Lawmakers spent extended floor time on H 645, a comprehensive bill to expand and standardize restorative‑justice approaches across Vermont. The bill would create statutory definitions for pre‑charge diversion, designate the Office of the Attorney General as the pre‑charge program administrator and the Department of Corrections as the post‑adjudication administrator, require statewide data collection and reporting, and establish procedures for record deletion after successful pre‑charge diversion.
"H 645 builds on this strong foundation to move Vermont into the next evolution of implementation with a focus on best practice and geographic equity," the member from Essex Junction told colleagues, laying out the bill’s revisions to Title 13 and the juvenile and adult court diversion statutes.
Key provisions include: - Pre‑charge diversion: a referral by law enforcement or a prosecutor when probable cause exists but before criminal charges are filed.

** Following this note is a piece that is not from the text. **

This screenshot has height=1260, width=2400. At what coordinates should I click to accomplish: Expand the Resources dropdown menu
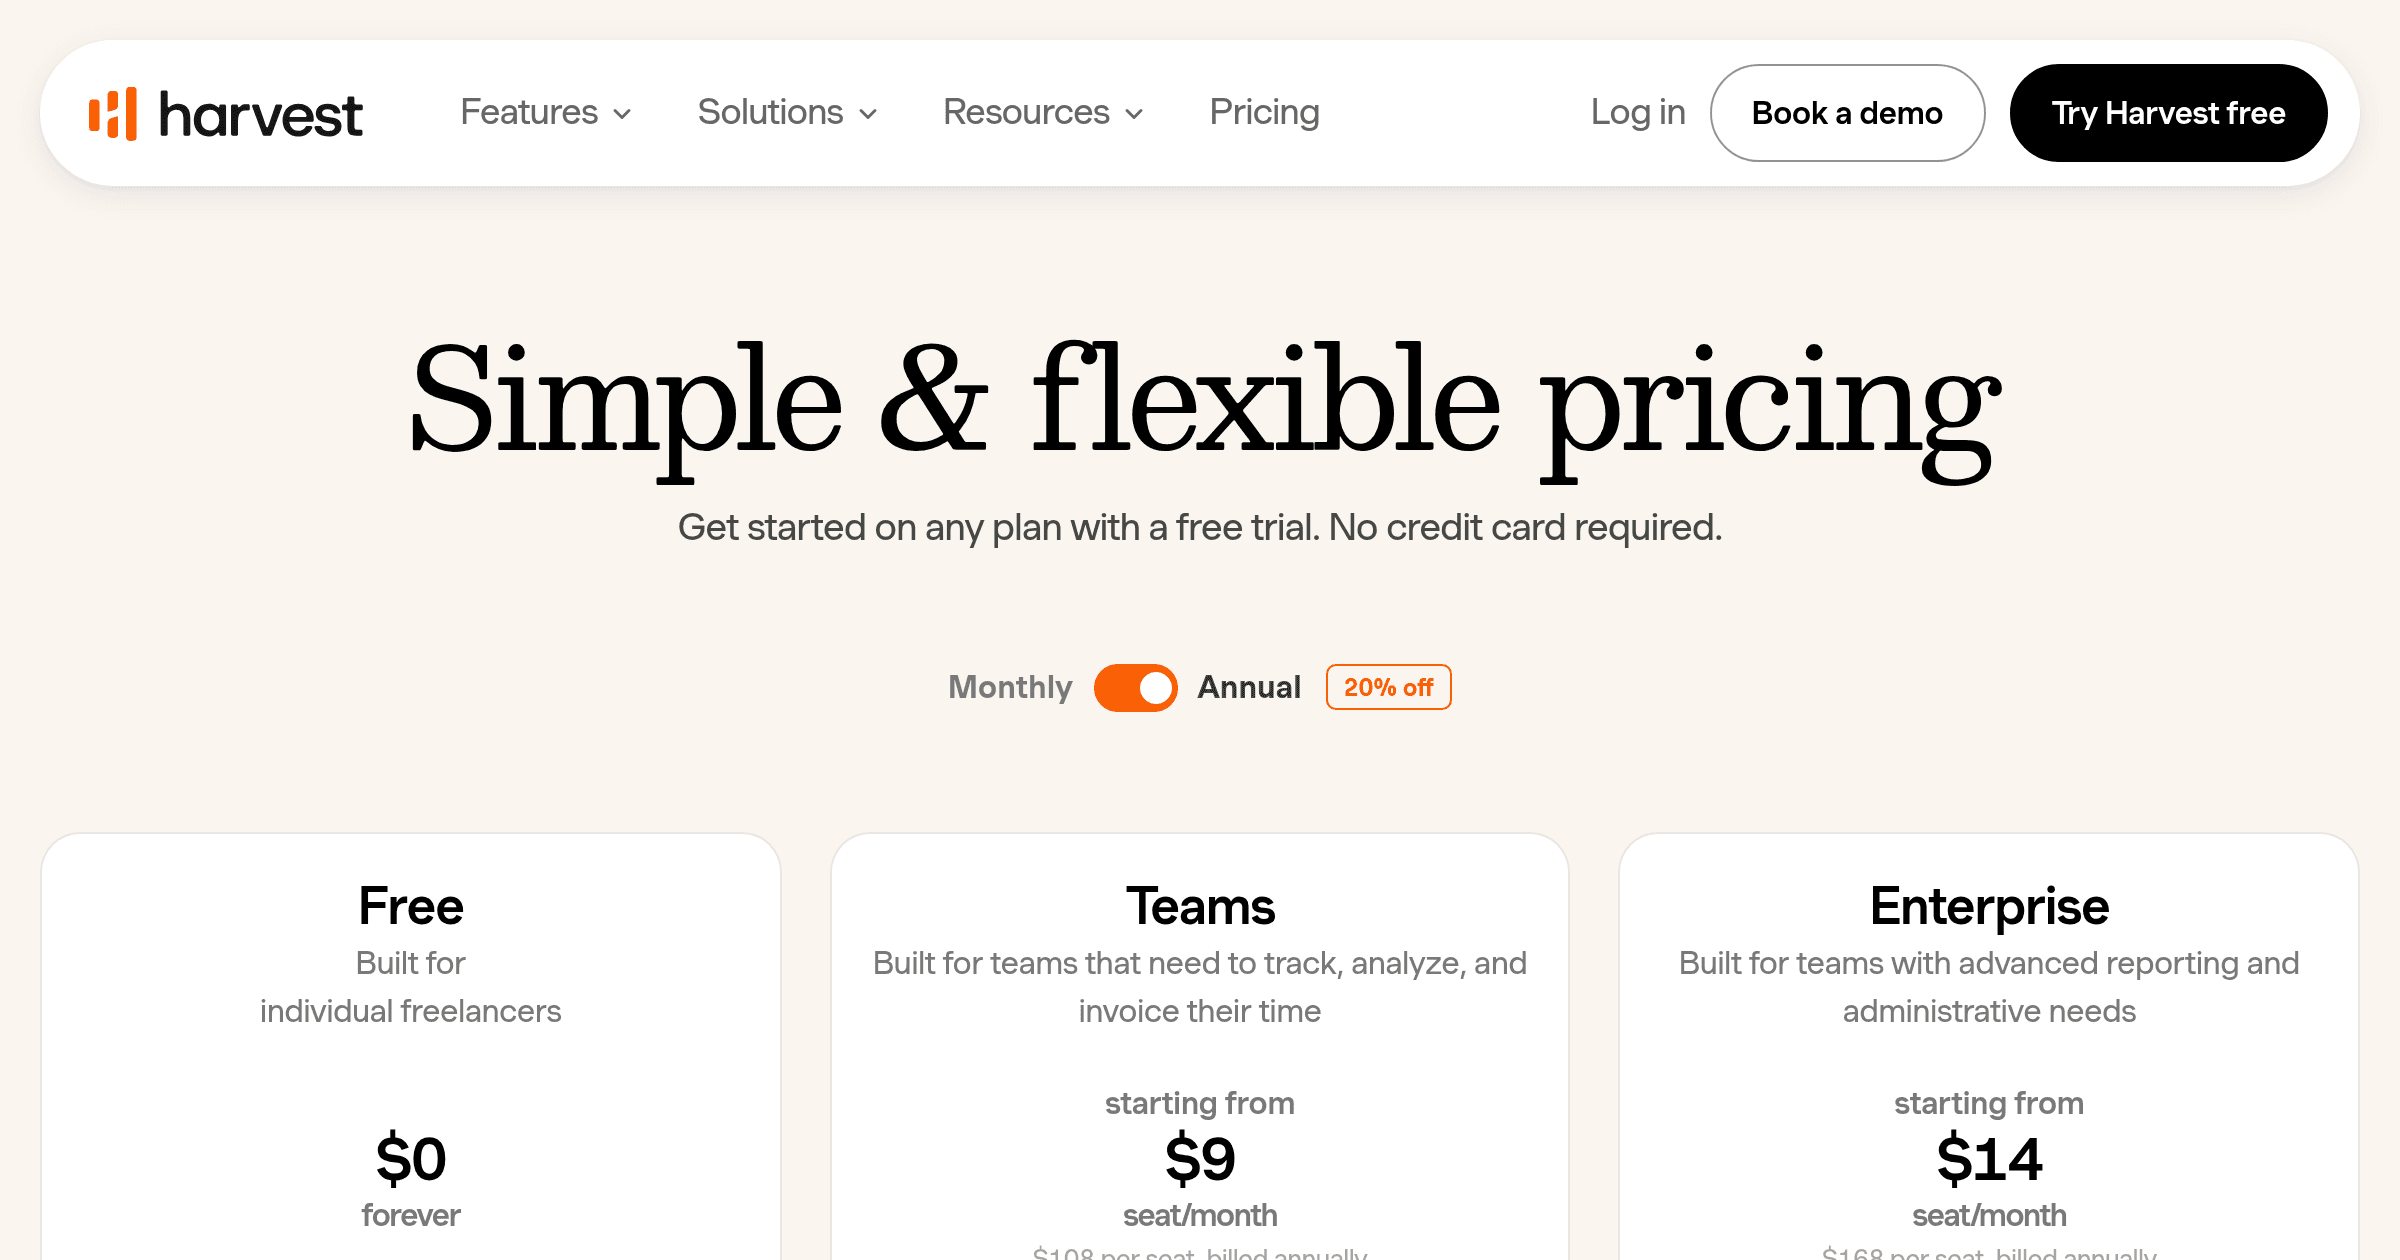1043,112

County state’s attorneys will draft and publicly post policies identifying qualifying offenses and eligibility criteria. - Records deletion: participants who successfully complete pre‑charge diversion would be eligible for deletion; for juveniles the bill clarifies notice windows and a two‑year deletion process tied to successful completion, and the proposal creates a confidential special index available to authorized persons for repeat‑offender checks. - Administrative roles and positions: the bill creates a diversion program coordinator in the Attorney General’s office and a director of policy in the Department of State’s Attorneys and Sheriffs; appropriations language makes these positions subject to funding availability. - Fees and fiscal changes: juvenile participation fees would be removed; adult programs may still collect fees up to $300. Ways & Means and Appropriations committees reported the fiscal impact as de minimis for special funds, subject to implementation details.
Floor interrogations focused on county‑level discretion, victim services capacity, the confidentiality and authorised access to the deletion index, and how the bill aligns adult and juvenile program eligibility. Multiple members urged clarity about who may access the special index; sponsors pointed to language that limits access to authorized persons in the Attorney General’s Office and to provisions allowing the subject of a deleted pre‑charge record to inspect the certified notice.
Sponsor and committee members emphasized the bill does not create a new large program immediately but instead moves fragmented services under a clearer statewide framework, with implementation timing and resources to be refined through appropriations and follow‑up reporting requirements.
What happens next: The House adopted committee amendments, approved floor amendments, and ordered the bill for third reading. Committees and the floor noted required follow‑up on funding, staffing, and the intersection of deletion with discovery obligations.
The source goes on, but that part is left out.